Sandy Kreisberg, founder of HBSGuru.com

What all three candidates and more share is the ambition to attend one of the world’s best business schools. Sanford “Sandy” Kreisberg, founder of Boston-based MBA admissions consulting firm HBSGuru.com, is back again to analyze these and a few other profiles of actual MBA applicants who have shared their vital statistics, work backgrounds and career goals with Poets&Quants.

As usual, Kreisberg handicaps each potential applicant’s odds of getting into a top-ranked business school. If you include your own stats and characteristics in the comments, we’ll pick a few more and have Kreisberg assess your chances in a follow-up feature to be published shortly.Just post it in the comment section below. (Please add your age and be clear on the sequence of your jobs in relaying work experience. Make sure you let us know your current job.)
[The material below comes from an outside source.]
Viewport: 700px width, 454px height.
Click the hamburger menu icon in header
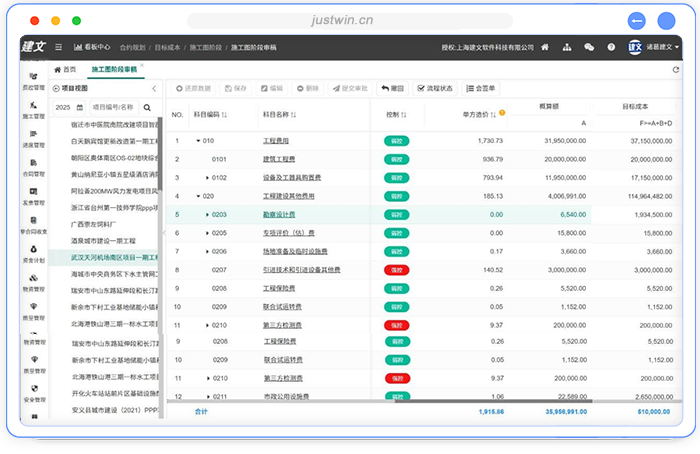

Sandy’s candid assessments:

Ms. CPA

  • 680 GMAT (41Q)
  • 3.5 GPA
  • Undergraduate degree from a Top 50 private university
  • Received A-minus grades in quant courses, such as statistics and accounting
  • Work experience at a Big Four accounting firm as a CPA, focusing on hedge fund and private equity firm clients
  • Extracurricular involvement in sorority’s alumni chapter, serving on executive board; co-founded the first diversity group at her employer and has given financial planning seminars to college students at her alma mater
  • Goal: To transition to management consulting
  • First-generation college graduate
  • 25-year-old African-American female

Odds of Success:

Harvard: 40%+

Stanford: 30% to 40%

Northwestern: 50%+

Chicago: 50%+

Virginia: 50%+

Duke: 50%+

Dartmouth: 40% to 50%

Michigan: 50%+

Sandy’s Analysis: I think you should include Stanford among your target schools. Stanford is a place that admits people from Big Four accounting firms who are accomplished and are under-represented in the MBA applicant pool. As a first-generation, African-American woman at a Big Four, there’s almost a reserved seat for you at Stanford. You are the perfect candidate for that seat.
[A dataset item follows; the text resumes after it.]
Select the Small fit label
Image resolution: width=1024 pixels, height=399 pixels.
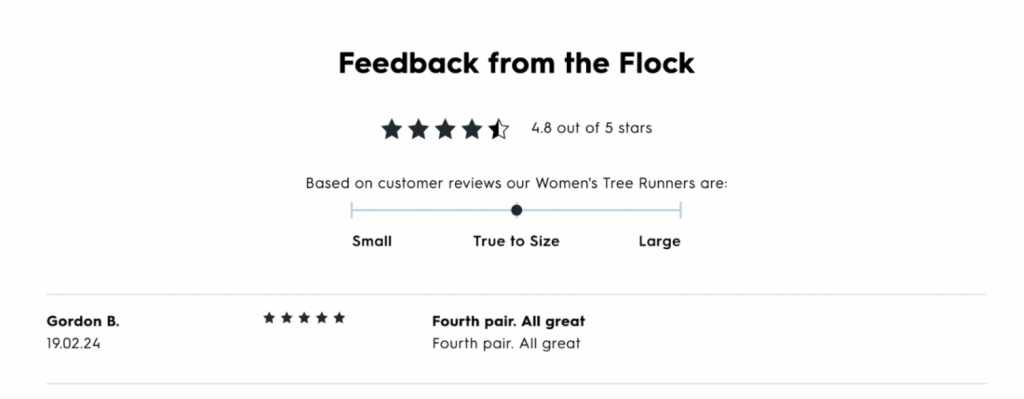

You’ve got a CPA. You have stats that are solid enough to give the school tremendous comfort that you will be able to do the work of a top MBA program. You have your head screwed on right. You know who you are and you know what you want. You’ve been very involved in extracurriculars. Your 41 quant split is on the low side so the fact that you have those quant courses with A-minus grades on your application is really helpful. All you need is serviceable execution on your application. So try applying to Stanford as well.

As Stanford goes, so do the other top business schools. Every business school is trying to fill out their under-represented minority forms and the women forms.

What can go wrong is you could violate the first rule of applying: Do no harm. You could do harm by saying things that are not plausible, by saying things that make it clear you have no idea what a business school does, by saying you work at GM and you want an MBA to go into private equity. You never tell an admissions committee you want to get into private equity unless you already have a background in private equity. The way you have presented yourself here that makes that unlikely.

And you can’t go wrong with wanting to transition into management consulting. People from business school get those jobs, especially people with Big Four training. If you can live and succeed in a Big Four accounting firm, you can live and succeed in a Big Three consulting firm.

Palo Alto here you come.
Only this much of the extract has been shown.